Victor Garcia deserves credit for making a smaller and, in some ways, a tighter film than Aja's original. That film built a mythology and, convoluted as it might have been, he stuck with it and established an interestingly uneven take on the ghost film. Aside from recognizing that the events in the first film took place, Garcia eschews almost all of that mythology for a more standard revenge plot. It's not great, but it's far from the worst sequel I've ever seen. It's too flawed to warrant a particularly strong recommendation, but there's good value in the Blu-ray/DVD combo package, so it's not a total wash.
The story begins in much the same way as the original film, so Garcia is able to hit the ground running with a glass eating incident that is effective and nicely executed. The effects, mostly practical with a little CG thrown in, are well-done across the board. They're sufficiently bloody and the best part of the film. None of it is as outrageous as Amy Smart ripping her head apart at the jaw, but they work well.
The dialog and plot drag the movie down a little, though. Nick Stahl is reasonably effective in the lead, but there's little attention paid to the side players.
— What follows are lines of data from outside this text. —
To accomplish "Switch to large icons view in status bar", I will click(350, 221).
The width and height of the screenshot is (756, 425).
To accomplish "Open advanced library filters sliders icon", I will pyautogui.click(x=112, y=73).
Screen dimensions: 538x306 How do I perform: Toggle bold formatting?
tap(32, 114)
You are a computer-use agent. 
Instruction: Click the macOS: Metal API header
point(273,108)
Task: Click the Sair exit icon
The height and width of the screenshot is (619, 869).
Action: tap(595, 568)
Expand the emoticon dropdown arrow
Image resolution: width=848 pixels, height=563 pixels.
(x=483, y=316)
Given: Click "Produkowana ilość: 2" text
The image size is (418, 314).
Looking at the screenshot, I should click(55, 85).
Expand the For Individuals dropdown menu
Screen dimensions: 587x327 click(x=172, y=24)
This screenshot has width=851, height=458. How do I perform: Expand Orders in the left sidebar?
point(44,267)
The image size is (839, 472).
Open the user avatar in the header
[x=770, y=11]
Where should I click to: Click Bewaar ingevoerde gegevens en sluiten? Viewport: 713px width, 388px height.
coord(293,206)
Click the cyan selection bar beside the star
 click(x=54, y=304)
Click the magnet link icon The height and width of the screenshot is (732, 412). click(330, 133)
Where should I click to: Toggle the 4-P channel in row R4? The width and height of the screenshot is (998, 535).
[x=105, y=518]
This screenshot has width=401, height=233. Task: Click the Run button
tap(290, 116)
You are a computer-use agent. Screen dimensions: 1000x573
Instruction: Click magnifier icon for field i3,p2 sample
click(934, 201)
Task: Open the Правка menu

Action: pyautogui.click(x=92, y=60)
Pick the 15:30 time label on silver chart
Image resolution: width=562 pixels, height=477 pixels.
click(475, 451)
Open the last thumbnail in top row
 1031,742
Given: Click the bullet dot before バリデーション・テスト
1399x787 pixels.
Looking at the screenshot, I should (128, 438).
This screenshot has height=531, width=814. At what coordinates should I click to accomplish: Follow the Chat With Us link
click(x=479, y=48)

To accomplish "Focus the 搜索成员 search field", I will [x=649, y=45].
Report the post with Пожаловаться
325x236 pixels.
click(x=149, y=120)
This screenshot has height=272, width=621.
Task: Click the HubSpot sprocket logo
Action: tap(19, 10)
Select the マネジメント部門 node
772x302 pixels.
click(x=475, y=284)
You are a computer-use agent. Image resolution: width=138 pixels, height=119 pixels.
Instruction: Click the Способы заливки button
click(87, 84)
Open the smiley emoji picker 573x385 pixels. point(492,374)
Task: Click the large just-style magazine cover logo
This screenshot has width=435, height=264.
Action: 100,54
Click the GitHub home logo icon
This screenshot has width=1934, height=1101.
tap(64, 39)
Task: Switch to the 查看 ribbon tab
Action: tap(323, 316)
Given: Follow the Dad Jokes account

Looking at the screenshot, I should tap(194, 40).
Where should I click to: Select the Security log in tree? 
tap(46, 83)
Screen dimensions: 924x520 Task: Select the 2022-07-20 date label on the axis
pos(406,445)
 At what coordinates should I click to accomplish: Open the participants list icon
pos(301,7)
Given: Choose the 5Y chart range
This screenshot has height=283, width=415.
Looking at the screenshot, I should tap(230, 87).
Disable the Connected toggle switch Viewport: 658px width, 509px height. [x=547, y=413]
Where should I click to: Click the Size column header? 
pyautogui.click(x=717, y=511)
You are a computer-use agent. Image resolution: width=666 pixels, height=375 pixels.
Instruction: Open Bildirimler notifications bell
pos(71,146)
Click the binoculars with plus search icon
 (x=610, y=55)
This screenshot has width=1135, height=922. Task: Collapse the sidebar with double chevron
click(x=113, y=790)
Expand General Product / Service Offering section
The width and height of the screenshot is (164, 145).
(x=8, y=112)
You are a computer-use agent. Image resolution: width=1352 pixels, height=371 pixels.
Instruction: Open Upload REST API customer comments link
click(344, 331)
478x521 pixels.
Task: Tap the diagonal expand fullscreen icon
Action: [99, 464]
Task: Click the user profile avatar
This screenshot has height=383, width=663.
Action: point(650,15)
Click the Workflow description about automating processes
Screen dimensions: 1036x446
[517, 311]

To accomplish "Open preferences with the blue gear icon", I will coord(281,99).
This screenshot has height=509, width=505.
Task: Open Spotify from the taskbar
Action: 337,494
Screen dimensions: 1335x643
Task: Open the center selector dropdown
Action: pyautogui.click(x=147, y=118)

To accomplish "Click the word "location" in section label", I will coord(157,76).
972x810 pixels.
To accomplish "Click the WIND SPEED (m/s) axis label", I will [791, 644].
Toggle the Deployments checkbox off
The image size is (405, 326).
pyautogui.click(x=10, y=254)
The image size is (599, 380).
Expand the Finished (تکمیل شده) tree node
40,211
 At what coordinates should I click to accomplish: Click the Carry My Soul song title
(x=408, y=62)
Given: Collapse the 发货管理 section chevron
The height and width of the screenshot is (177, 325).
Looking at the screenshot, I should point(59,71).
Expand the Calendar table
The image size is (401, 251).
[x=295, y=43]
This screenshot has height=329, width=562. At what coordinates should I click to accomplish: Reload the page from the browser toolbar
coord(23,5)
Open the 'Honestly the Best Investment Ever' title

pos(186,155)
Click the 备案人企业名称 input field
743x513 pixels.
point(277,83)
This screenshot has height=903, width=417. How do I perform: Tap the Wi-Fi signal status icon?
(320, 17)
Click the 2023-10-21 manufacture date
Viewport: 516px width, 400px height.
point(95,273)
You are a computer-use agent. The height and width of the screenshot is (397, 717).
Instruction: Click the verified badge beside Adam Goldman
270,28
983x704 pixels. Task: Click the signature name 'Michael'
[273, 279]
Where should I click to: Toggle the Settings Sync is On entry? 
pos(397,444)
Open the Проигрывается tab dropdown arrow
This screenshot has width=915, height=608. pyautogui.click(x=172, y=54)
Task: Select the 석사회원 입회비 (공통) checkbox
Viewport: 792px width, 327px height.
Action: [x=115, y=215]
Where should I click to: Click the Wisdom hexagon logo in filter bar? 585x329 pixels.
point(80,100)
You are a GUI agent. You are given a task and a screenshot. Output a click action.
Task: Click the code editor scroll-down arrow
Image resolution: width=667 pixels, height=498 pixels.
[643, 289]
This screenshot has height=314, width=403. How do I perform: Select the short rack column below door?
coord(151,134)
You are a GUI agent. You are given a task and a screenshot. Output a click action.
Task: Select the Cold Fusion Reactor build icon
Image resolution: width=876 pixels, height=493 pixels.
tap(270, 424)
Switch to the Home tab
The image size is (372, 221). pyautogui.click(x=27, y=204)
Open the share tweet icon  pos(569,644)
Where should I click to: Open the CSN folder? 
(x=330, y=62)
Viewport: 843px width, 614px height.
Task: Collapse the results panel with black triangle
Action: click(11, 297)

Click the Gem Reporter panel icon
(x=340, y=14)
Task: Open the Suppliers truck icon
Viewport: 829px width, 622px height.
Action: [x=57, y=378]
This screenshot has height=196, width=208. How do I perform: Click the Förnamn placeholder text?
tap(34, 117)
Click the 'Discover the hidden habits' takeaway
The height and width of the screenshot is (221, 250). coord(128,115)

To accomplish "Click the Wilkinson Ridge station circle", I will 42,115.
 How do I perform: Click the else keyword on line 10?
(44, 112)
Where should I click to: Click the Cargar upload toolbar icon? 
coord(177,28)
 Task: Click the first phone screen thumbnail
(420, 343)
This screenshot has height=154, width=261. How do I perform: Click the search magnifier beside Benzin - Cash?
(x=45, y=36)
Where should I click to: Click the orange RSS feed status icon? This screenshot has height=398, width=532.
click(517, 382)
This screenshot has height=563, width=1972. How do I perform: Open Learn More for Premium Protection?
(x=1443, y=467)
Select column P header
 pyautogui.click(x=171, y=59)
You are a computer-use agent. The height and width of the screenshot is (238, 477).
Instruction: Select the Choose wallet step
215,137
These roles are nameless scumbags who have very little to do until the end of the film, when it's much too late to do anything interesting with them. While the reasoning to shrink the scale of the film to match the budget is sound, there's little for us to sink our teeth into. We can safely assume that the people who die are getting comeuppance for something awful, but when we find out what that is, horrible though it may be, the presentation doesn't make a lot of sense.
Flawed as the film is, the Blu-ray release from Fox is commendable for a film of this level. While I don't generally like the idea of the Blu-ray/DVD combo pack, this is a case where I wholly approve. The Blu-ray disc contains Mirrors 2 in its unrated edition that boasts an excellent 1080p image. Comparing it to the SD anamorphic transfer on the second disc, there is a marked upgrade in both the visual and audio presentation. Strong detail, good colors, and deep blacks make up for an occasionally soft image. It's not perfect, but it's a big improvement over the DVD image. Sound, as well, is nice and full, with good separation across the speakers. The SD version is not so sharp, and though it's acceptable, the technical design on the Blu-ray is far superior.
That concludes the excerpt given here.